He replied with a simple:

[Yeah.]

The letters blurred. She realized she was more exhausted than hungry, more wired than awake.

[Come over tomorrow,] she typed. [I'll cook.]

Another blink of dots.

[You? Cook?]

[Don't be dramatic.]

[I'm not. I'm genuinely concerned for my stomach lining.]

The exchange made something uncoil slightly inside her. Familiar. Safe. Anchored.

[Tomorrow, then,] he typed. [We'll talk.]

She almost replied with: About what? Almost pretended ignorance. Instead, she locked the screen and exhaled.

Tomorrow.

There was still a night to get through.

***

Across the city, rain struck a different set of windows—floor-to-ceiling glass framing an apartment with a view that most people would sell their futures for.

Li Meilin lay on a designer sofa, one arm thrown over her eyes, the glow from the holo-ad screen painting pale blue across the underside of her wrist. On the suspended monitor, her own face smiled in an endless loop—clips from brand campaigns, vlogs, carefully curated "spontaneous" moments. Laughing in slow motion. Turning under golden light. Hashtags blooming like a trail behind her.

She muted the sound.

"Annoying," she told her own frozen smile.

The apartment was too quiet. Too white. Too perfectly styled by a team that had considered every angle a camera could possibly capture. No laundry on the floor. No takeout containers. No real life.

She turned her head toward the only messy object in sight: a navy hoodie slung over the back of a barstool, hopelessly ordinary. Cheap fabric. Stretched cuffs.

Han Jinyu's.

He had forgotten it the last time he slipped out at dawn, leaving the faint smell of dish soap and black coffee in the kitchen. She'd stood in the doorway, bare feet cold on the marble, and watched his shoulders disappear into the elevator.
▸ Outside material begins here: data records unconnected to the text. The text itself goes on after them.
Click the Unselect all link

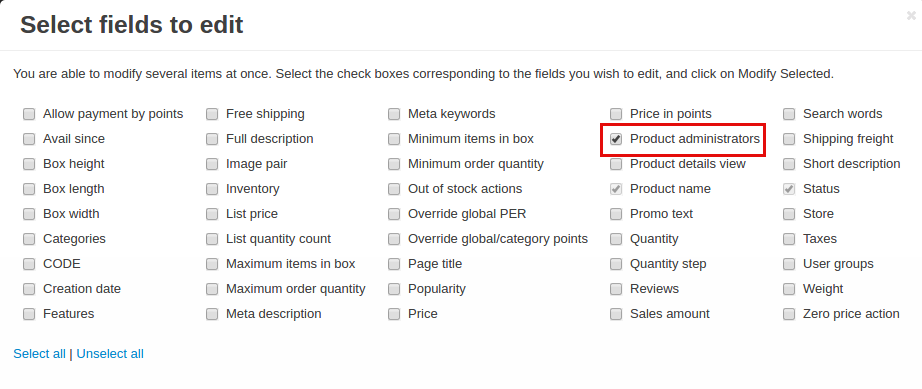[110, 354]
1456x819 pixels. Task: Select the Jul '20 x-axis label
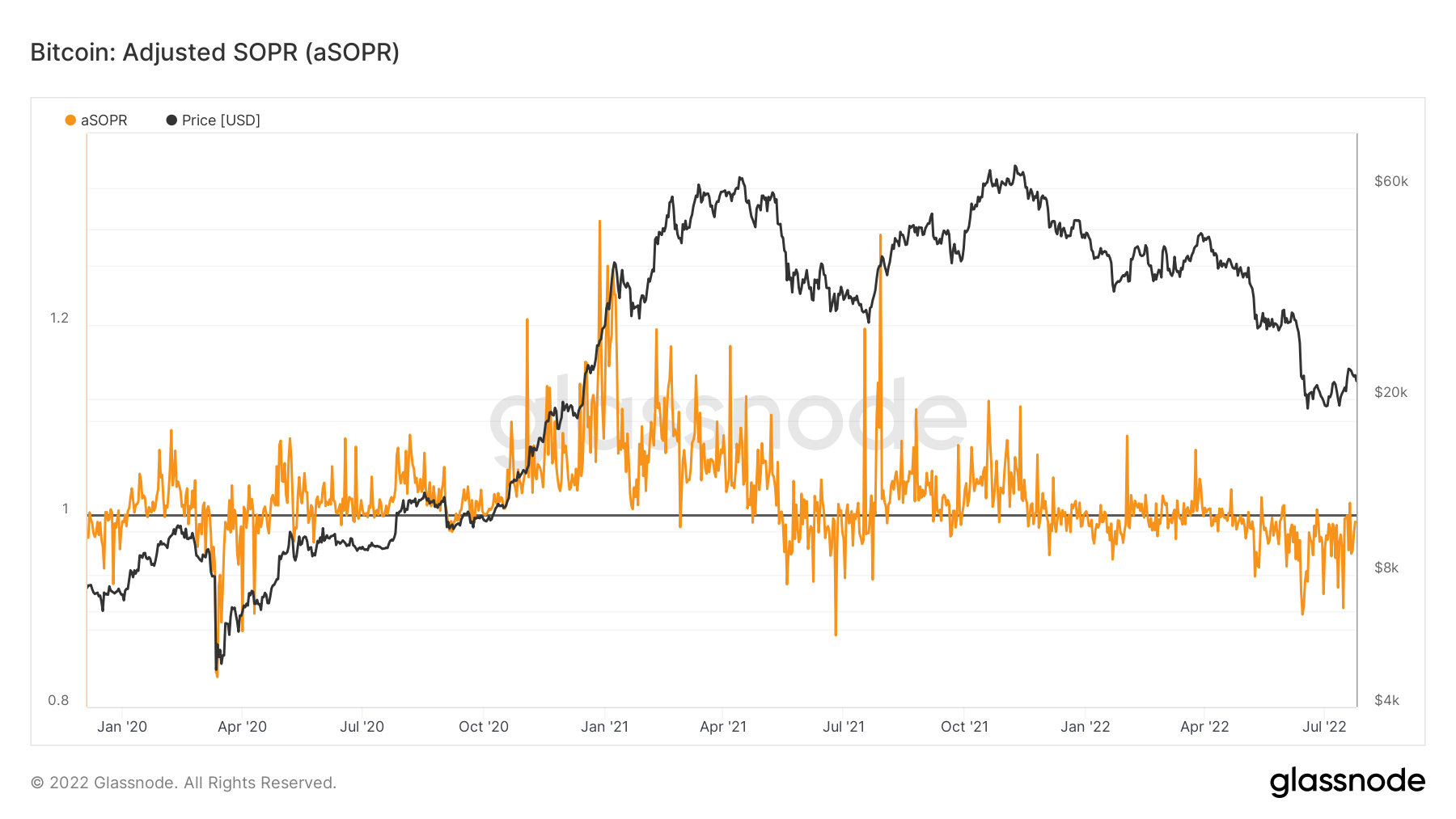pos(362,727)
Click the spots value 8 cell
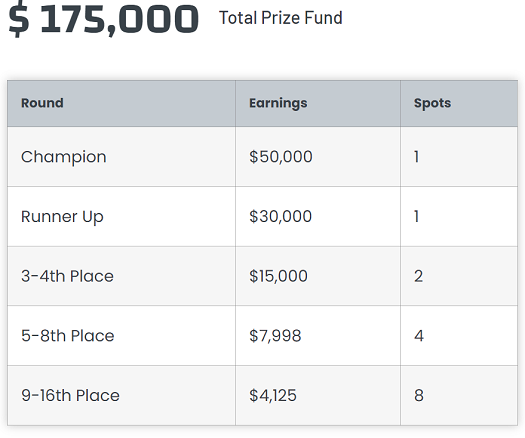525x438 pixels. pyautogui.click(x=459, y=395)
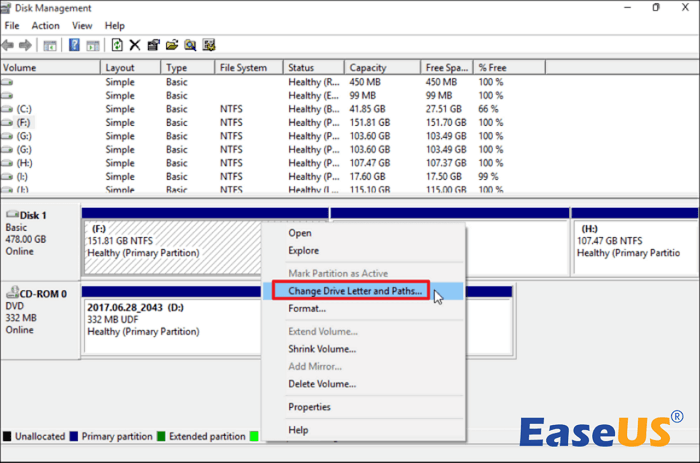This screenshot has width=700, height=463.
Task: Choose Change Drive Letter and Paths
Action: click(x=355, y=291)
At the time, it had been a relief. The silence after him felt awkward. Complicated. Now it just felt… empty.

Her phone vibrated against her stomach.

A notification from the management agency group chat: some gossip about a rising idol caught leaving a hotel with "someone suspicious." PR panic. Threat assessments. Non-disclosure clauses.

She scrolled past it all until a second, more private notification caught her eye.

Bank statement.

She opened it. Numbers lined up in precise columns. Her recent transfer stared back at her: a large sum, gone in a single swipe.

She thought of the cheap hoodie again, the worn seams at its elbows, the way Jinyu had looked away when she'd asked, casually, "So why does a brilliant data analyst live in a shoebox and drink instant coffee?" His answer had been dry and evasive.

"Character building. Don't worry, I'll sell my tragic backstory to your followers once I've paid off my ancestors' sins."

She'd laughed then, because they'd been drunk on the absurdity of their situation—wedding papers signed under fluorescent lights because her scandal would sell headlines and his debt collectors had stopped being polite long ago. Because they'd both sworn: This is just a contract. A temporary shield. A transaction.

And then she'd seen the actual numbers in his files one drunken night when he'd fallen asleep at her table, laptop open. The knot in his jaw even in sleep. The way his hand twitched every time a debt reminder chimed.

She hadn't said a word. She had just logged into her account the next day and moved money.

Now the transaction glowed on her screen, stark and real.

She tossed the phone onto the cushion beside her, as if putting distance between them could undo anything. The device bounced, screen flipping to the home display—her wallpaper: a picture from two summers ago of her, Li Xian, and Anqi at some charity event she'd dragged them to. Xian in a dark suit, straight-backed, Anqi in a sleek black dress, arms crossed but eyes betraying amusement. Meilin between them, all teeth and red lipstick.

Her throat tightened.

She'd called her brother earlier, out of habit. The call had gone to voicemail.

"Ge," she'd said, using a softer voice she never used on camera, "at least tell me you're alive. Or send a selfie with today's newspaper like a kidnapping victim. And… don't let her—" She'd cut herself off, jaw clenching. "Just call me."

No response. Only the discreet ping of a system-generated out-of-office email later.

She hated that email more than she hated most of her trolls.

Her gaze drifted back to the hoodie. After a few seconds of losing the staring contest, she pushed herself up, padded barefoot across the cold floor, and grabbed it.

The fabric was heavier than it looked. Ordinary, sturdy. Worn at the cuffs where his thumbs had probably rubbed the seams while he thought too hard.

She slipped it over her silk camisole. It hung loose, swallowing the sharp lines of her curated body.

It smelled faintly of him. Laundry powder, cheap cologne, something indefinably warm. Her chest loosened without her permission.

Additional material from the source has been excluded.